Interviews, insight & analysis on digital media & marketing

Web3 can wait – sort out your current martech strategy first

by Thomas Peham, VP of Marketing at headless CMS Storyblok

Web3 can – and should – wait. We need to sort out the present first. The evidence is right in front of us. There are still organisations using legacy architecture that is not fit to leverage current technology. In fact, according to our “State of Content Management 2022” survey, 31.6% of businesses use more than two CMSs based on the need for a new technology stack or legacy system and to minimise delivery risks. And if you look beyond martech, nearly a third of UK workers think their company is “stuck in the past” using outdated technology and operating systems, according to research commissioned by Virgin Media

Nonetheless, new trends are emerging – from the metaverse to Web3 – and there’s a lot of buzz out there about how these new technologies will impact consumer behaviour and how businesses should prepare ahead of time. It’s all nice and swell to be ahead of the curve but the reality is that the future is still… in the future. When it comes to the metaverse and Web3, it is just the start of the conversation. Even though the reveal of Meta’s plans may have sparked a global frenzy around the next iteration of the web, the consensus is that it is at least ten years off, if not more. At this stage, we simply don’t know what form the metaverse will take and how (or even if) consumers will use it.

We should prioritise focusing on the present before we make plans for the future. After all, how can we start preparing for the future if we haven’t caught up with current technological advancements, such as mobile, smart displays, voice assistants and IoT? You don’t want to be in a situation where all your resources are focused on preparing for emerging trends that may never come to fruition and fail to adapt to current and proven technology. And in some cases, getting the best out of current and modern technology may also prove useful for adapting to future technology. It’s like they say: you got to learn to walk before you run.

> Set task 1:
Revise the stretch from "Nonetheless, new trends" through "will use it." in the article on Web3 and martech strategy, changing "frenzy" to "commotion".
> Set task 2:
Write the next part of the article on putting current martech strategy ahead of Web3, beginning after its final sentence.

> Supplied material:
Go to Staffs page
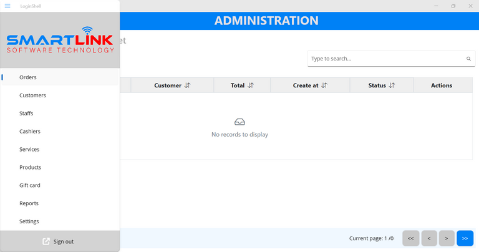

> Task output 1:
Nonetheless, new trends are emerging – from the metaverse to Web3 – and there’s a lot of buzz out there about how these new technologies will impact consumer behaviour and how businesses should prepare ahead of time. It’s all nice and swell to be ahead of the curve but the reality is that the future is still… in the future. When it comes to the metaverse and Web3, it is just the start of the conversation. Even though the reveal of Meta’s plans may have sparked a global commotion around the next iteration of the web, the consensus is that it is at least ten years off, if not more. At this stage, we simply don’t know what form the metaverse will take and how (or even if) consumers will use it.

> Task output 2:
Houston, we have a marketing infrastructure problem

The standard crop of tools that support content distribution aren’t up to the challenge of today’s marketing environment and are outdated to cope with what marketers need today. In the second quarter of 2022, mobile devices generated 58.99% of global website traffic, according to Statista. And this is not really news. Since 2017 mobile phones have been a major source of website traffic, consistently hovering around the 50% mark, and permanently surpassing it in 2020. 

You may have already noticed that user experiences businesses provide aren’t keeping up with the pace of new channels and frontends. There are multiple reasons for that, and one comes down to outdated content management systems (CMS) and legacy tools that we as marketers don’t really like to touch at all

A Forrester report called The Forrester Wave™: Agile Content Management Systems (CMSes), Q1 2021 argues: “As organisations produce more experiences that leverage a common back end, the value of those services and assets increases relative to the cost to create them. Brands grapple with the challenge of delivering content to new endpoints (e.g., web, mobile, smart displays, voice assistants, and marketplaces), so it’s important to manage content and experiences centrally to drive reuse. This makes updating and analysing — and optimising — experiences more efficient as well.”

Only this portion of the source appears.